#### TRECHO DO TEXTO:
<<<<

Wellington Calasans, especial para O Cafezinho, em Estocolmo

A cada nova eleição a palavra “democracia” é explorada com uma intensidade sufocante. Entre outros, o motivo desta “propaganda” é convencer o cidadão de que há uma similaridade entre as palavras democracia e voto. No entanto, se faz necessário transcender e observar que essa superficialidade nos impõe o necessário debate acerca do poder real de escolha do eleitor. Limitar o papel do cidadão à tarefa de escolher, a cada quatro anos, os representantes apenas legitima o acesso ao poder dos nomes que nos são apresentados por uma estrutura invisível. E isso culmina com o abandono do exercício do voto, meta maior deste jogo de sombras.

A derrota de Fernando Haddad para João Doria na corrida pela prefeitura de São Paulo no domingo (2) é um exemplo muito bom para aprofundarmos o debate. Bombardeado desde o primeiro dia do seu mandato, Haddad (que é de longe o melhor e mais moderno político brasileiro da atualidade) foi impedido de dialogar com a sociedade paulista. A necessidade de explicar cada gesto, cada medida tomada, como se tivesse praticado um crime, foi a estratégia usada contra ele pela imprensa mais reacionária do Brasil, a de São Paulo.

A democracia não está limitada ao ato de votar, pois nem sempre o ato de eleger o seu representante torna o cidadão um agente da política. A democracia, no verdadeiro significado da palavra, só é consolidada quando, entre outras conquistas, existe o direito a uma comunicação social democrática e plural. Somente ao conhecer diferentes realidades, o cidadão será capaz de exercitar o poder crítico da própria escolha. Sem isso, será apenas um “legitimador do pleito eleitoral”.

Não podemos ignorar a necessária igualdade mínima de possibilidades dos cidadãos (tangíveis e intangíveis) para a existência daquilo que chamamos de “inserção social”, onde o combate à pobreza, à violência urbana, somados ao respeito às questões ambientais e a participação direta na gestão pública são apenas uma prática saudável na rotina das pessoas, e não um luxo.

>>>>

#### DADOS PARA ANÁLISE:
<<<<

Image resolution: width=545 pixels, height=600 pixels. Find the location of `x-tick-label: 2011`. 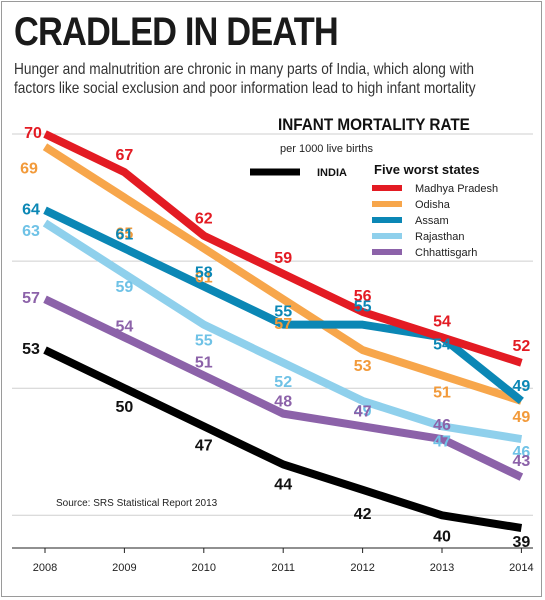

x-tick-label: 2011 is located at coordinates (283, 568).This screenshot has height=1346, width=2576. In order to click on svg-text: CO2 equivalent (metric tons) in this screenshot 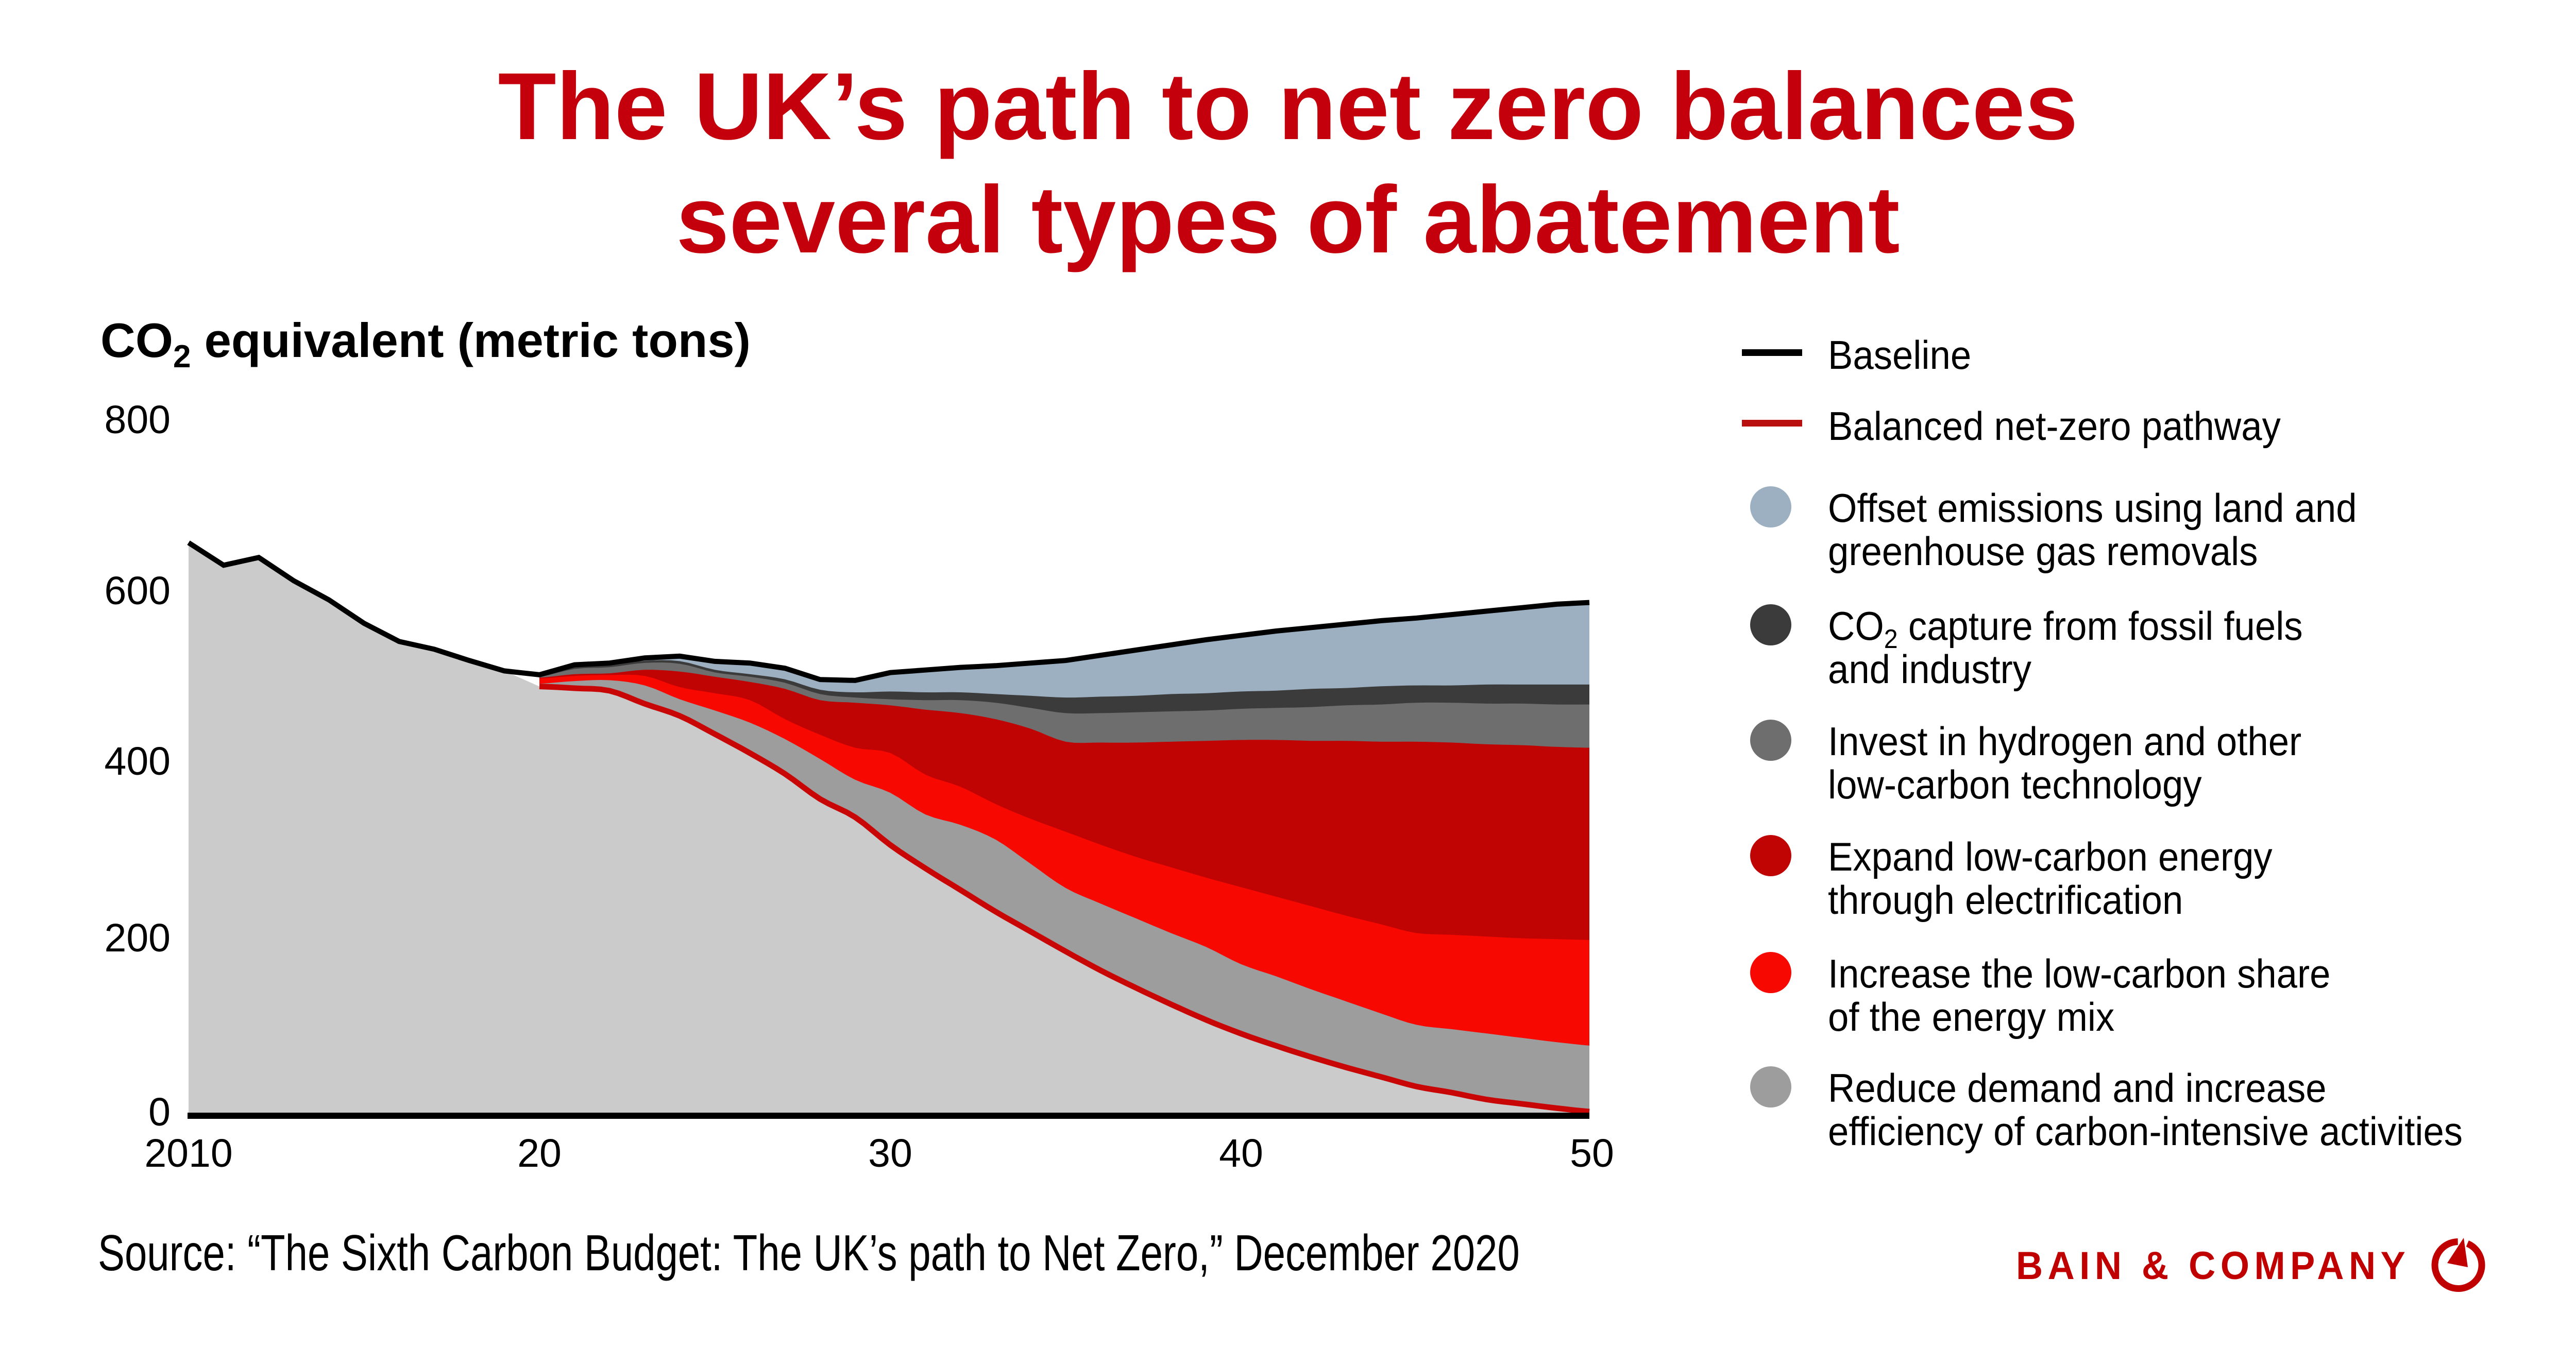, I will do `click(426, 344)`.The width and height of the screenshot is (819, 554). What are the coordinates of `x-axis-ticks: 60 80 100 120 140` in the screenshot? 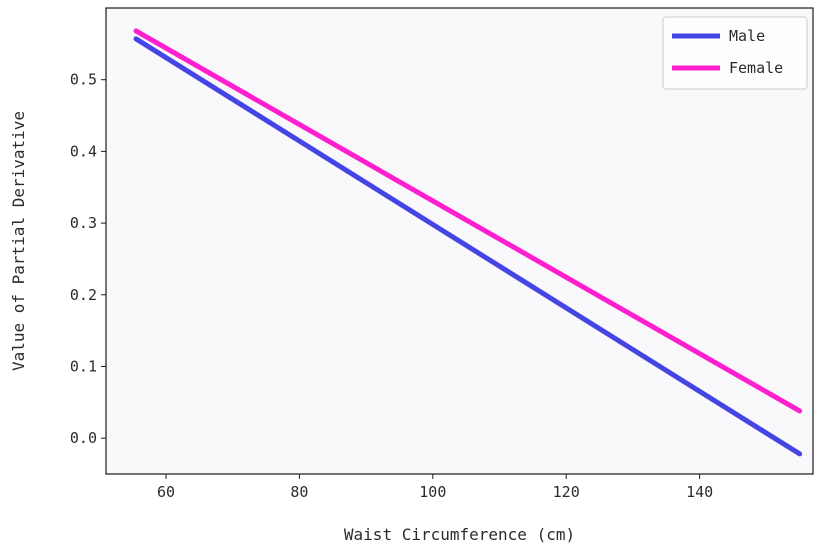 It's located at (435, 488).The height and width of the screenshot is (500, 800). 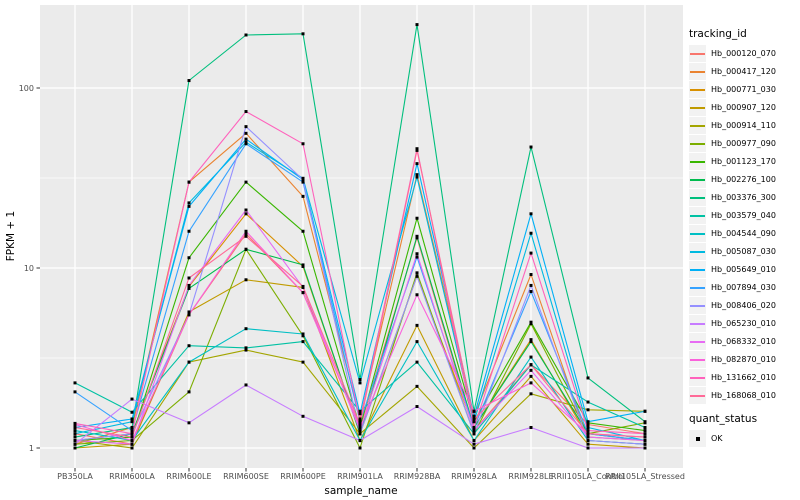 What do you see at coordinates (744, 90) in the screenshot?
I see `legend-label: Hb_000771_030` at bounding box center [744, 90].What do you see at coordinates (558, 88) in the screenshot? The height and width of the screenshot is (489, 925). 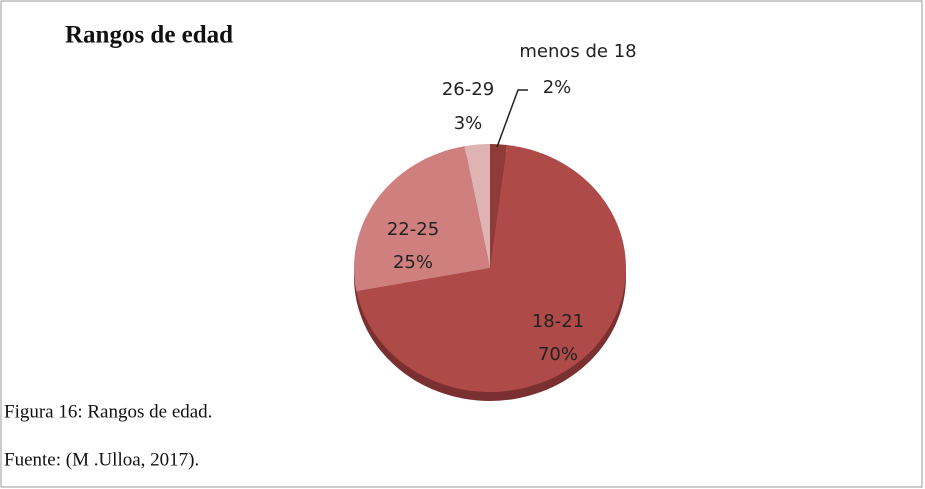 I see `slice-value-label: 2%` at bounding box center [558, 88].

>>>>

#### ENUNCIADO DA TAREFA:
No texto sobre democracia e voto, transcreva fielmente a passagem que começa nas palavras "Não podemos ignorar" e termina logo depois de "não um luxo.".

#### RESPOSTA:
Não podemos ignorar a necessária igualdade mínima de possibilidades dos cidadãos (tangíveis e intangíveis) para a existência daquilo que chamamos de “inserção social”, onde o combate à pobreza, à violência urbana, somados ao respeito às questões ambientais e a participação direta na gestão pública são apenas uma prática saudável na rotina das pessoas, e não um luxo.